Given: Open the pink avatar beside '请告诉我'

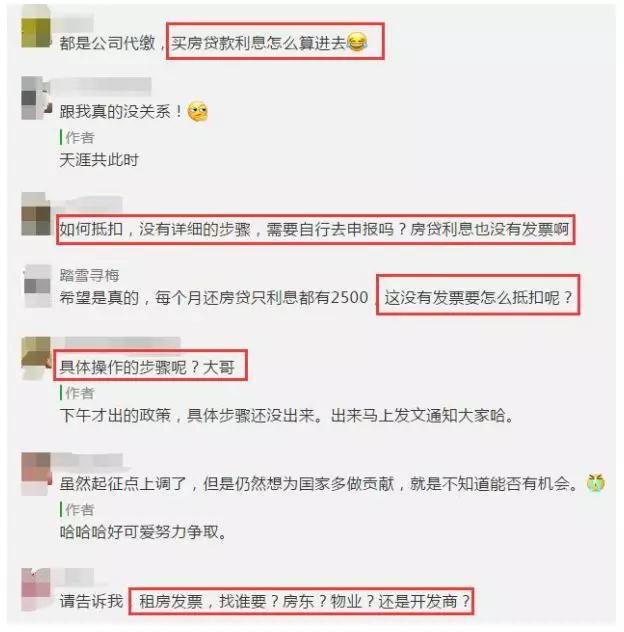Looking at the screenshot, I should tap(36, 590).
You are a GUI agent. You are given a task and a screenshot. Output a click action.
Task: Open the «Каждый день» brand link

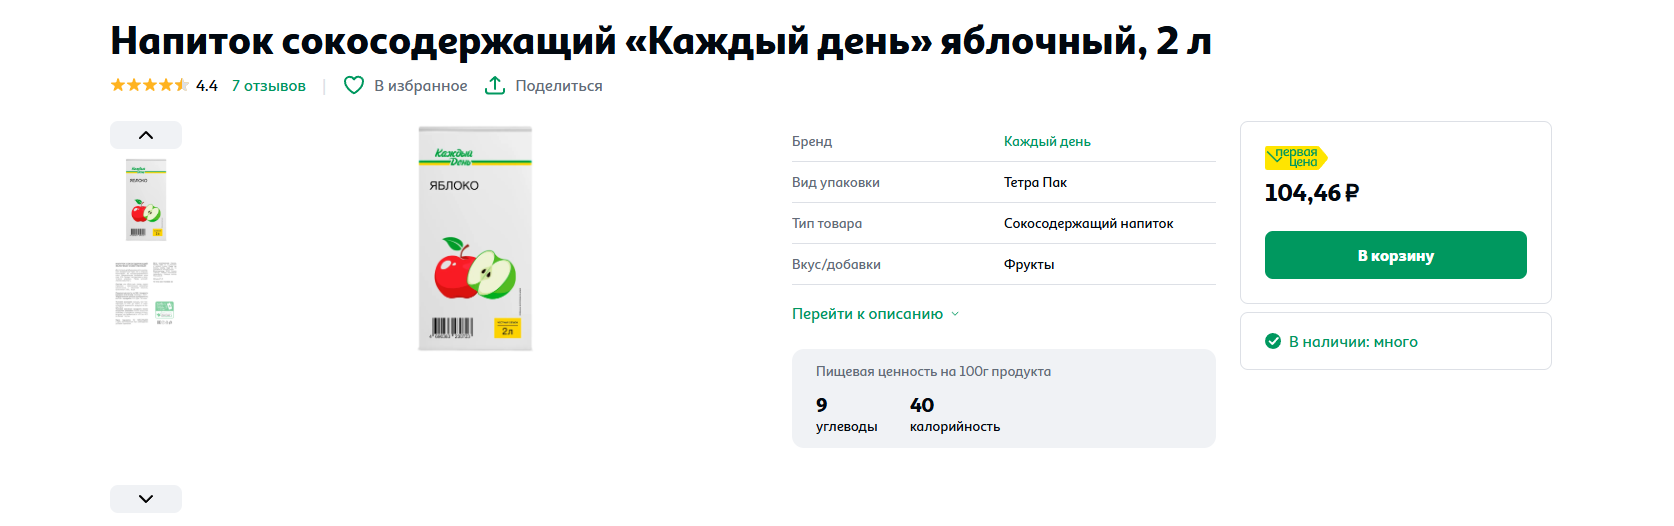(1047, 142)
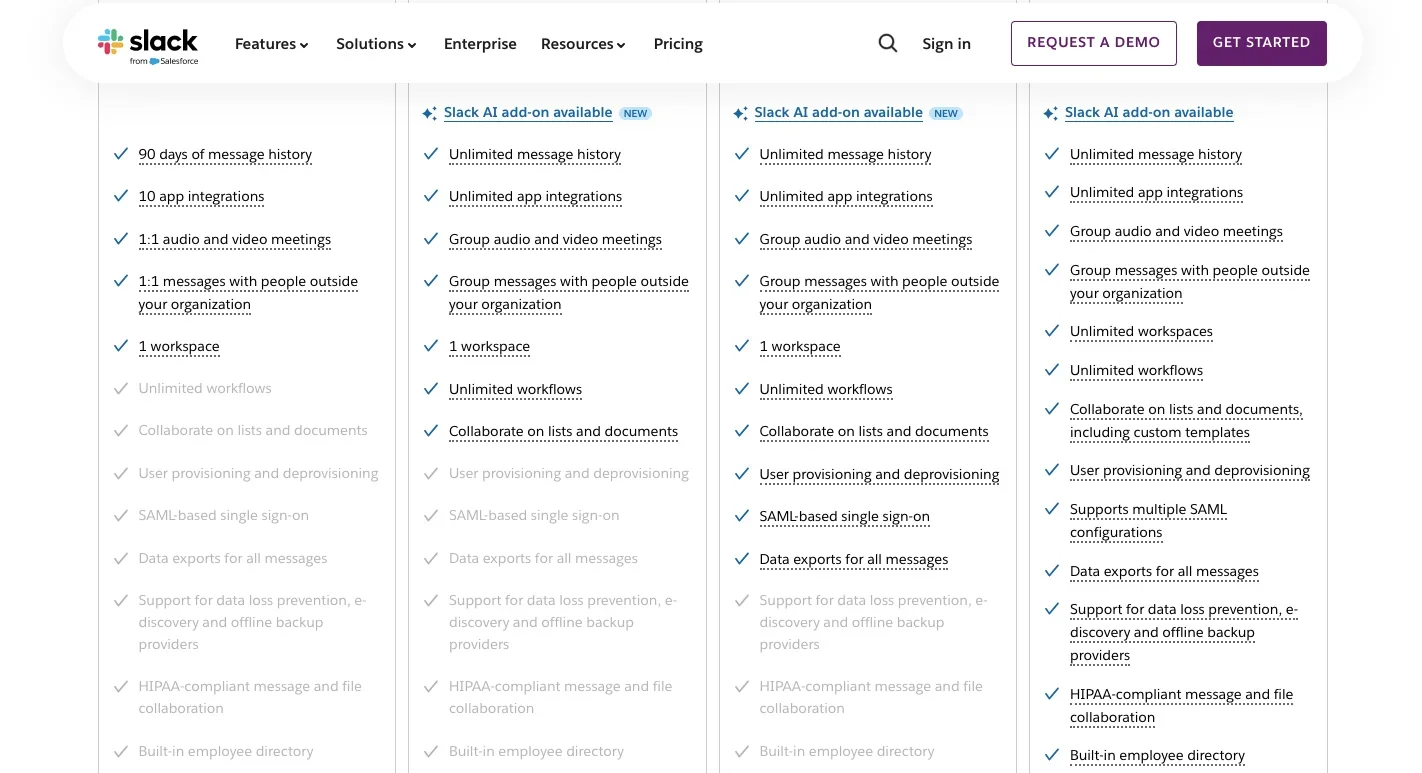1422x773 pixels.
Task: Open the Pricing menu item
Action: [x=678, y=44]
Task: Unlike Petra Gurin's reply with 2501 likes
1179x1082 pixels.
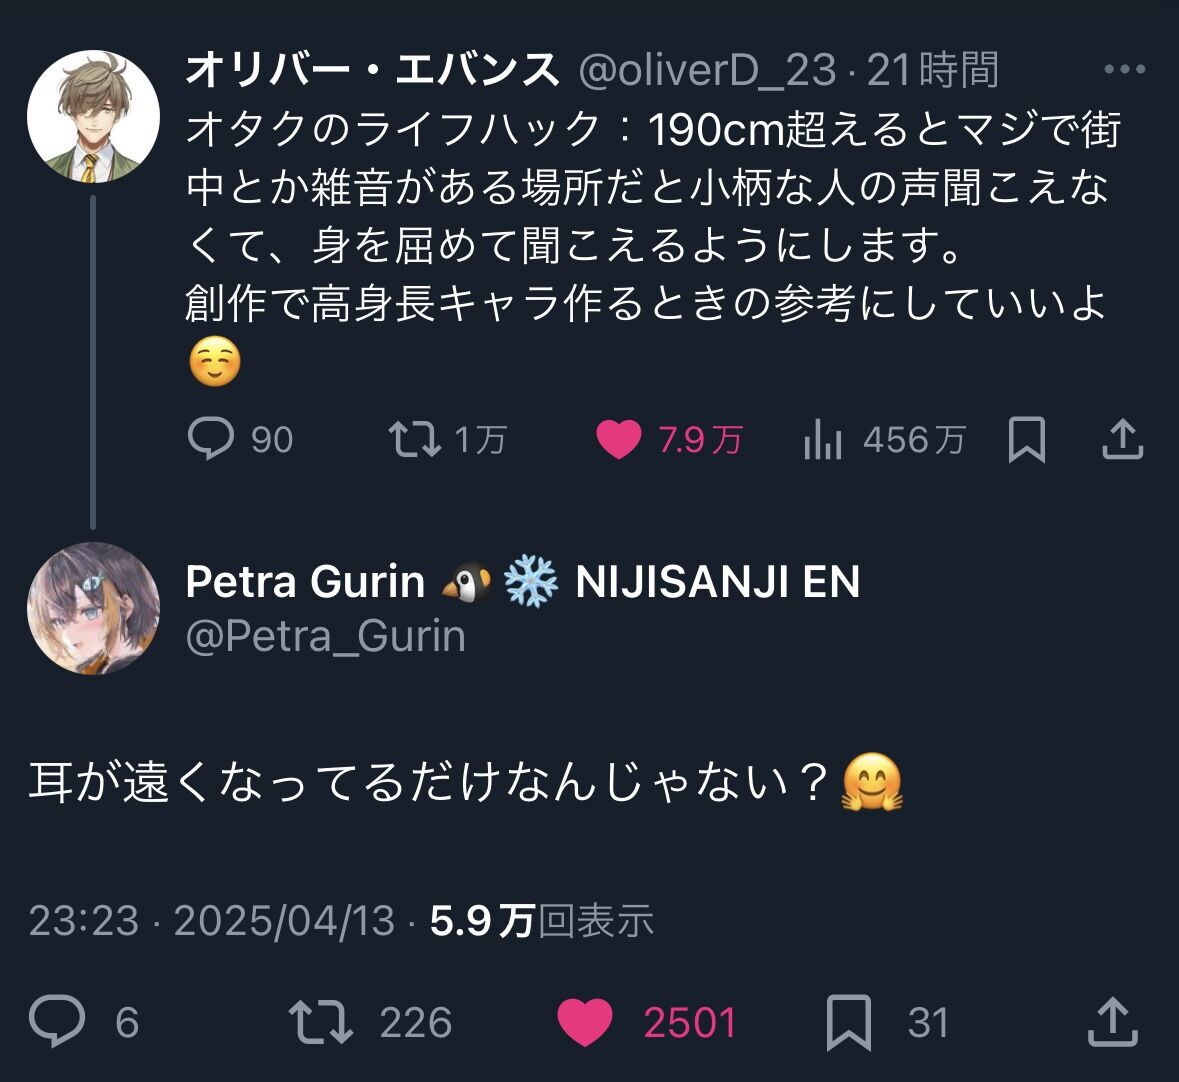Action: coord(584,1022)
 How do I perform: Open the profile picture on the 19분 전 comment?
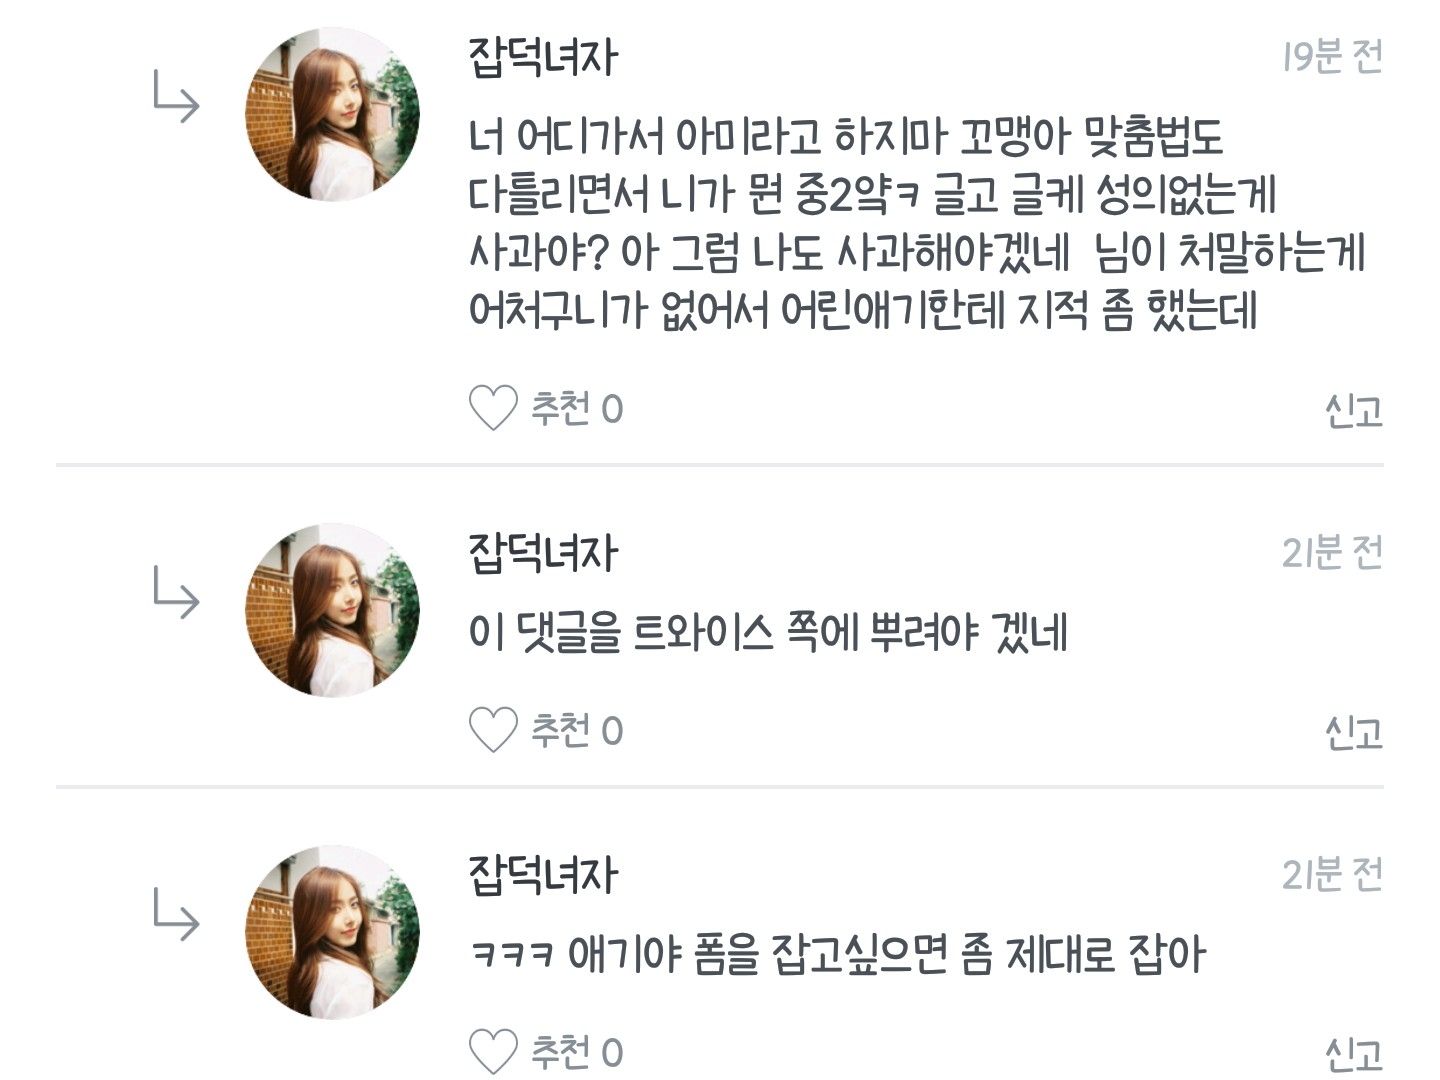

---*---

Format the lines above as a JSON list of strings, one string per line, leaving out blank lines and the pictures.

§ SOLUTION TO THIS PROBLEM:
[
  "Given: Open the pink avatar beside '请告诉我'",
  "Looking at the screenshot, I should tap(36, 590).",
  "You are a GUI agent. You are given a task and a screenshot. Output a click action.",
  "Task: Open the «Каждый день» brand link",
  "(1047, 142)",
  "1422x773 pixels.",
  "Task: Open the Pricing menu item",
  "Action: [x=678, y=44]",
  "Task: Unlike Petra Gurin's reply with 2501 likes",
  "1179x1082 pixels.",
  "Action: coord(584,1022)",
  " How do I perform: Open the profile picture on the 19분 전 comment?"
]